Not one click of +1 to be found :/
Answer by Carve_Online · Nov 19, 2014 at 11:19 PM
My thought is that you need to have two combat systems. One is your main system like you have now, but the other is a very simple system that runs when the player is out of range. You do not need ships that your player can´t see firing twice per second. Just do some quick math and group it together into like 15 second intervals.
The other thing is to use RNG to your advantage. If you tell the player there is RNG involved in combat, then you don´t have to be nearly as precise when doing your calculations. This is especially true in your economy simulator. Throw a little ´fake´ RNG into your equations, which will allow you to use less frequent updates and still give the player what he is expecting.
Answer by PsychoDuckArcade · Nov 20, 2014 at 12:12 AM
I worked on a game with a similar problem. Everything in the game world is constantly changing regardless of the player. What I decided to do (although didn't get around to implementing yet) was create a "quantum world" system. Basically anything far away from the character would be turned off. Then, when the player moves close enough to an area, everything in that area would get turned on and would be randomly adjusted to simulate that time had passed and things had changed. Basically, it approximated how that area might've changed since the player had last visited. It would calculate the probability of different changes based on the general stats of those things (ex: this level 100 has a ~90% chance to have killed this level 10). The degree of randomness (or adjustment iteration count) would increase with the amount of time the player had spent away from that area.
In the end, the player experience should feel the exact same as if everything in the world was doing it's own thing regardless of the player's presence.
EDIT: And another thing, look up object pooling.
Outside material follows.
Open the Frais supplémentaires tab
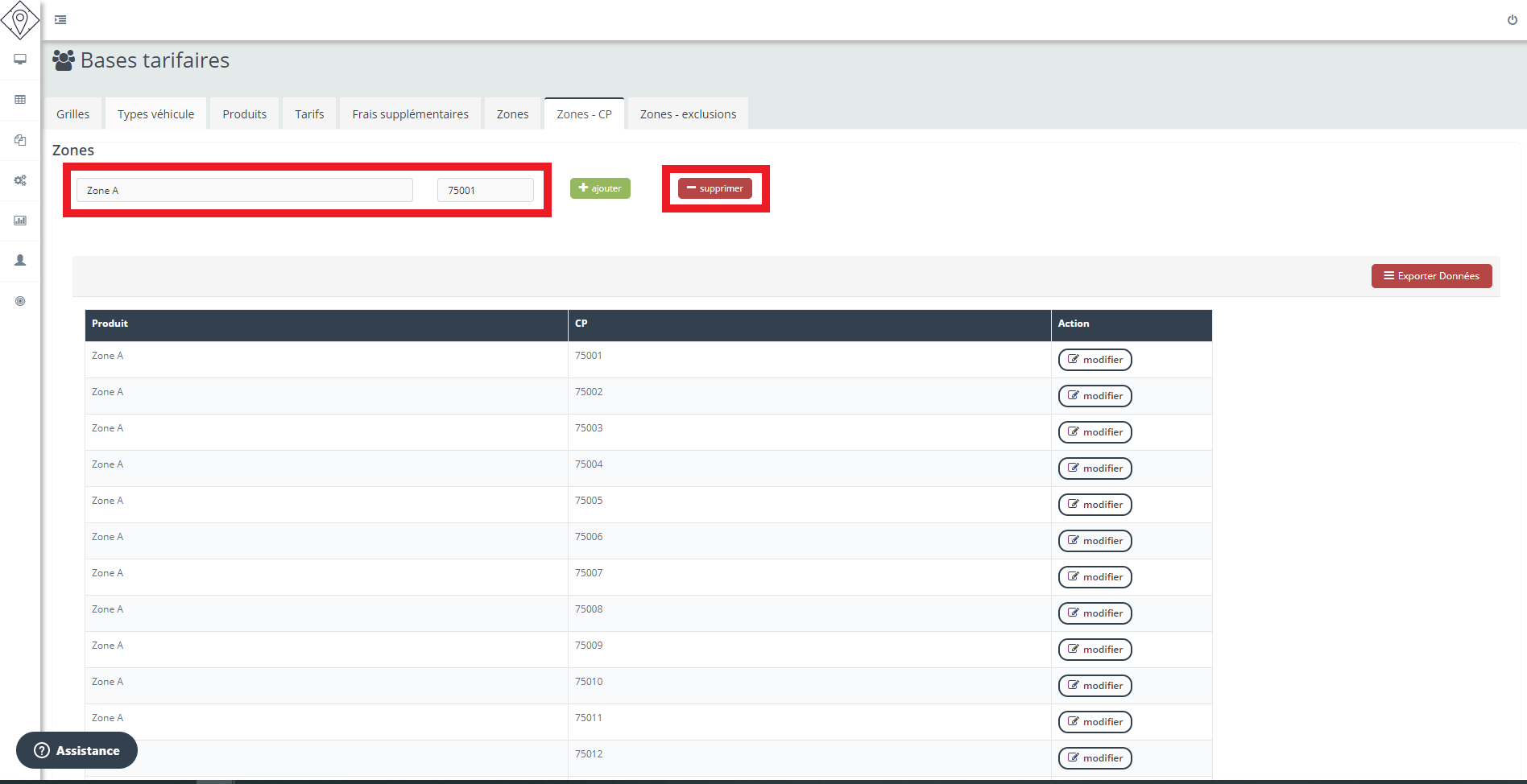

Instantiation and destruction is costly. If you're going to spawn a lot of the same object often (example, bullets), you should instantiate as much as you'd think you might need once at the beginning, disable them, and put them in an "object pool" (a referable list somewhere). Then when something needs a bullet, pull one out of the pool and enable it. When it's destroyed, disable it and put it back in the pool again. The downside to this is that your game will be constantly using more ram, but it'll probably be worth it.
And i'm not sure if Unity's collision detection already uses broad phase checks or not, but it doesn't look that up and implement that too. It'll cut down a lot of unnecessary collision checks which can be very costly.
Answer by Wrymnn · Nov 20, 2014 at 07:57 AM
How about doing this?
 //Do this every 10 seconds
 for(int i=0;i<shipDatabase.Length;i++)
 {
     if(shipDatabase[i] != null)
     {
          Vector2 distance = shipDatabase[i].transform.position - playerShip.transform.position;
          if(distance.sqrMagnitude > 5000)
             shipDatabase[i].setActive(false);
         else
             shipDatabase[i].setActive(true);
     }
 }
 
               Do you think it would work if shipDatabase array has 500+ objects?
What is that supposed to be? You are the poster why are you asking via answer...I close this question as it is not leading anywhere. Come up with a more precise problem.
There were several people helping me with my problem. I posted this "solution" for them. Because this would work so I could mark it as answered right away and close this thread myself. But also wanted to ask them if this would be the best of solutions.
This was what I told you to do, but you claim you needed the object to do things while far away. This is deactivating the object so it will not do anything. This is not the right answer.